(Word and item position data)
## begin
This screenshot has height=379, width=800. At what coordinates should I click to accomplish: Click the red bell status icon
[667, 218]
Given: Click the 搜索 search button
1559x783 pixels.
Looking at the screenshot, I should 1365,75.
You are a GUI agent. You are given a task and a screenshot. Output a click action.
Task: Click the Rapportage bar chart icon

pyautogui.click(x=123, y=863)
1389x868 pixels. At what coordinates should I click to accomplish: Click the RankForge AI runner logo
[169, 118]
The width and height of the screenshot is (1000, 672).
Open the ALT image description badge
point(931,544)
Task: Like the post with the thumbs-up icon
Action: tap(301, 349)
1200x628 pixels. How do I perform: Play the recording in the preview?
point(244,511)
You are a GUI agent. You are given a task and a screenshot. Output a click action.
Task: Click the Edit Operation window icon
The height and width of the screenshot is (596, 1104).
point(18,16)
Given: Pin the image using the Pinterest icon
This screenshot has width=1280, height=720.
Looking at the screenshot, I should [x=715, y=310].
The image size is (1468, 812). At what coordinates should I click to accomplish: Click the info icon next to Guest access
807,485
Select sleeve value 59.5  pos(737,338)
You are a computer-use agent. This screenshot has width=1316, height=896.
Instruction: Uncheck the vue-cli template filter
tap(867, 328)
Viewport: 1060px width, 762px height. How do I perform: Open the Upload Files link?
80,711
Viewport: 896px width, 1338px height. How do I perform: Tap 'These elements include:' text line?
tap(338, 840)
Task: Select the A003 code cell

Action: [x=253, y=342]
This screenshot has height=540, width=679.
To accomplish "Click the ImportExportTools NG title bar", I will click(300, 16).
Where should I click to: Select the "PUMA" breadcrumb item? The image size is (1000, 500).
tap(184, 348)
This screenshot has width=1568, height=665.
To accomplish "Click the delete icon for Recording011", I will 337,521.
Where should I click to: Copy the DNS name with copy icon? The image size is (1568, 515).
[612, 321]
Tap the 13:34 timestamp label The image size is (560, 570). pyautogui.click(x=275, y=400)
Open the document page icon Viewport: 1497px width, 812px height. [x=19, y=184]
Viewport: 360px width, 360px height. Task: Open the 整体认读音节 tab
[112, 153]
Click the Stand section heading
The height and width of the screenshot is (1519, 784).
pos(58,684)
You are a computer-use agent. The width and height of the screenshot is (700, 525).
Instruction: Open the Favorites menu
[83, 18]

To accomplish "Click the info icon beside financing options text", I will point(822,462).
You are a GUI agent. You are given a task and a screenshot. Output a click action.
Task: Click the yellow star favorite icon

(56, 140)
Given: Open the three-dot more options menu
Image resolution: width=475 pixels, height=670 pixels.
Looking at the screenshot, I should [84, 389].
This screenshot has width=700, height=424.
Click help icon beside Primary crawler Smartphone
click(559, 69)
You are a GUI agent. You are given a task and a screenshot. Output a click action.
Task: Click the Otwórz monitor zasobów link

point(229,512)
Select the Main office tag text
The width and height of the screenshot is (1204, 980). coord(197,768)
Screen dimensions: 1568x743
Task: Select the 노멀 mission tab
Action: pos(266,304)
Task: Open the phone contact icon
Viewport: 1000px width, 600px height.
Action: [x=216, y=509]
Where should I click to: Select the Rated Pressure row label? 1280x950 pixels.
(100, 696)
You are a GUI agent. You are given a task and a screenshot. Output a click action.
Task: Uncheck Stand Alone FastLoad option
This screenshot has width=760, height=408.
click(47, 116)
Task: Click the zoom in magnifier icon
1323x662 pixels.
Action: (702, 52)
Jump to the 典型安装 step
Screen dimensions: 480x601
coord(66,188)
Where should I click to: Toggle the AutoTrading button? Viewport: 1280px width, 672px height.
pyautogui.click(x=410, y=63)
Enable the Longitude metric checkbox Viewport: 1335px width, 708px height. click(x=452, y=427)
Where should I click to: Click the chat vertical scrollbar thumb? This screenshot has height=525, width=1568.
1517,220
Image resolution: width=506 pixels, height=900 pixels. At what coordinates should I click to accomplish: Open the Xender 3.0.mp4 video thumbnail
## end
Rewrite everything from the row containing "is (1000, 500)." down to the row containing "click(47, 116)", renaming "GUI agent" to "interface agent" and leaving all else in those rows unchanged.

Where should I click to: Select the "PUMA" breadcrumb item? The image size is (1000, 500).
tap(184, 348)
This screenshot has width=1568, height=665.
To accomplish "Click the delete icon for Recording011", I will 337,521.
Where should I click to: Copy the DNS name with copy icon? The image size is (1568, 515).
[612, 321]
Tap the 13:34 timestamp label The image size is (560, 570). pyautogui.click(x=275, y=400)
Open the document page icon Viewport: 1497px width, 812px height. [x=19, y=184]
Viewport: 360px width, 360px height. Task: Open the 整体认读音节 tab
[112, 153]
Click the Stand section heading
The height and width of the screenshot is (1519, 784).
pos(58,684)
You are a computer-use agent. The width and height of the screenshot is (700, 525).
Instruction: Open the Favorites menu
[83, 18]

To accomplish "Click the info icon beside financing options text", I will point(822,462).
You are a interface agent. You are given a task and a screenshot. Output a click action.
Task: Click the yellow star favorite icon

(56, 140)
Given: Open the three-dot more options menu
Image resolution: width=475 pixels, height=670 pixels.
Looking at the screenshot, I should [84, 389].
This screenshot has width=700, height=424.
Click help icon beside Primary crawler Smartphone
click(559, 69)
You are a interface agent. You are given a task and a screenshot. Output a click action.
Task: Click the Otwórz monitor zasobów link

point(229,512)
Select the Main office tag text
The width and height of the screenshot is (1204, 980). coord(197,768)
Screen dimensions: 1568x743
Task: Select the 노멀 mission tab
Action: pos(266,304)
Task: Open the phone contact icon
Viewport: 1000px width, 600px height.
Action: [x=216, y=509]
Where should I click to: Select the Rated Pressure row label? 1280x950 pixels.
(100, 696)
You are a interface agent. You are given a task and a screenshot. Output a click action.
Task: Uncheck Stand Alone FastLoad option
This screenshot has width=760, height=408.
click(47, 116)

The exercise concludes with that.